■ **Texte extrait**:
C’est avec une malice certaine que le développeur propose une expérience RPG unique qui, au final, ne l’est pas tant que ça… Si l’auteur de « L’anomalie Undertale » décrypte le jeu et l’épluche tel un oignon (oui, oui), la complexité du titre étonne même lorsque l’on a fini celui-ci. À l’aide d’outils théoriques complexes, Genette, Derrida et Barthes sont cités dans « L’anomalie Undertale » (pas d’inquiétude, l’auteur vulgarise parfaitement), et le livre démontre clairement l’ambition assez folle du jeu et aide à sa compréhension. Si l’un des objectifs du jeu était de donner des clés de compréhension de l’œuvre, on peut dire que c’est une réussite.
L’importance de la musique
Comme dit plus haut, Toby Fox est un musicien et c’est lui qui a principalement œuvré à la création de l’OST d’Undertale. Si vous avez envie d’en savoir plus à ce sujet et d’avoir un avant-goût du livre, sachez que chez Third Editions, un podcast entier est dédié à la musique d’Undertale. Le Sound Teams #17 revient sur la création musicale, les sources d’inspiration de Fox et sur des éléments très importants de sa musique comme le leitmotiv.

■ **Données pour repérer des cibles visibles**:

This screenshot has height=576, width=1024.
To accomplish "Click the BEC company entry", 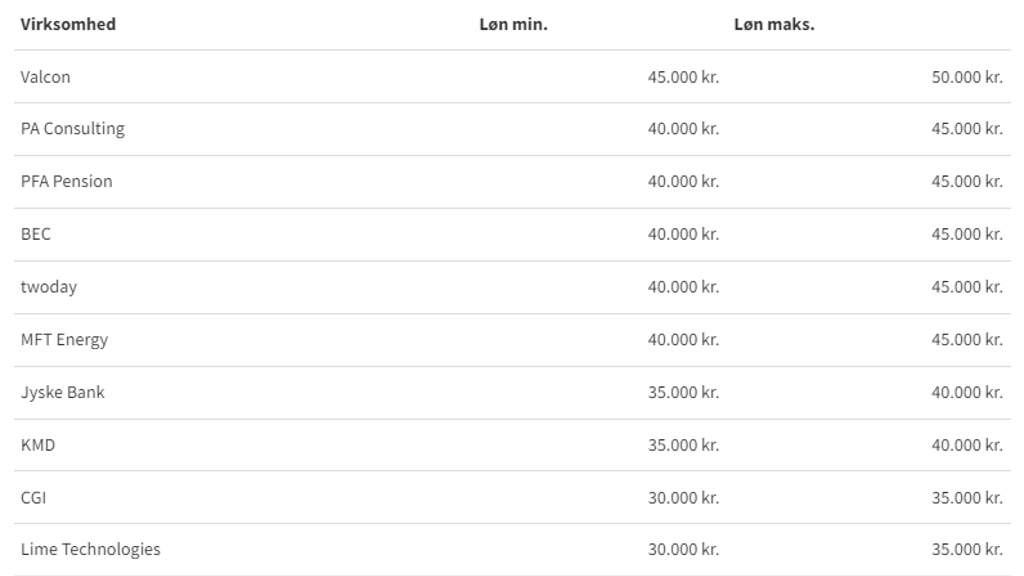I will click(36, 234).
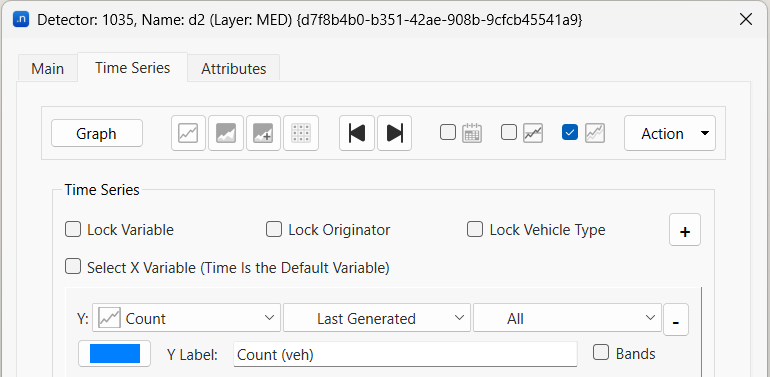The image size is (770, 377).
Task: Open the Count variable dropdown
Action: click(187, 318)
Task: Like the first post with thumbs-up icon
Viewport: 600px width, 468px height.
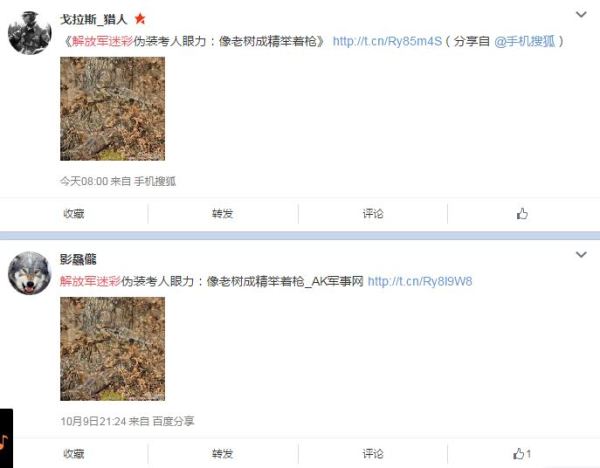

■ **Objectifs**:
(a) Les affirmations suivantes sont-elles conformes à l’extrait sur Undertale ? (i) Toby Fox a principalement œuvré à la création de l’OST d’Undertale. (ii) Le livre cite Genette, Derrida et Barthes. (iii) Le Sound Teams #17 porte sur l’histoire de Third Editions. Répondez par oui ou par non à chacune, en citant les mots décisifs de l’extrait.
(b) Reproduisez fidèlement le passage de l’extrait sur Undertale qui commence par « L’importance de la » et se poursuit jusqu’à « comme le leitmotiv. ».

■ **Liste des réponses**:
(a)
(i) Oui : « c’est lui qui a principalement œuvré à la création de l’OST d’Undertale ».
(ii) Oui : « Genette, Derrida et Barthes sont cités ».
(iii) Non : « Le Sound Teams #17 revient sur la création musicale, les sources d’inspiration de Fox et sur des éléments très importants de sa musique comme le leitmotiv ».

(b)
L’importance de la musique
Comme dit plus haut, Toby Fox est un musicien et c’est lui qui a principalement œuvré à la création de l’OST d’Undertale. Si vous avez envie d’en savoir plus à ce sujet et d’avoir un avant-goût du livre, sachez que chez Third Editions, un podcast entier est dédié à la musique d’Undertale. Le Sound Teams #17 revient sur la création musicale, les sources d’inspiration de Fox et sur des éléments très importants de sa musique comme le leitmotiv.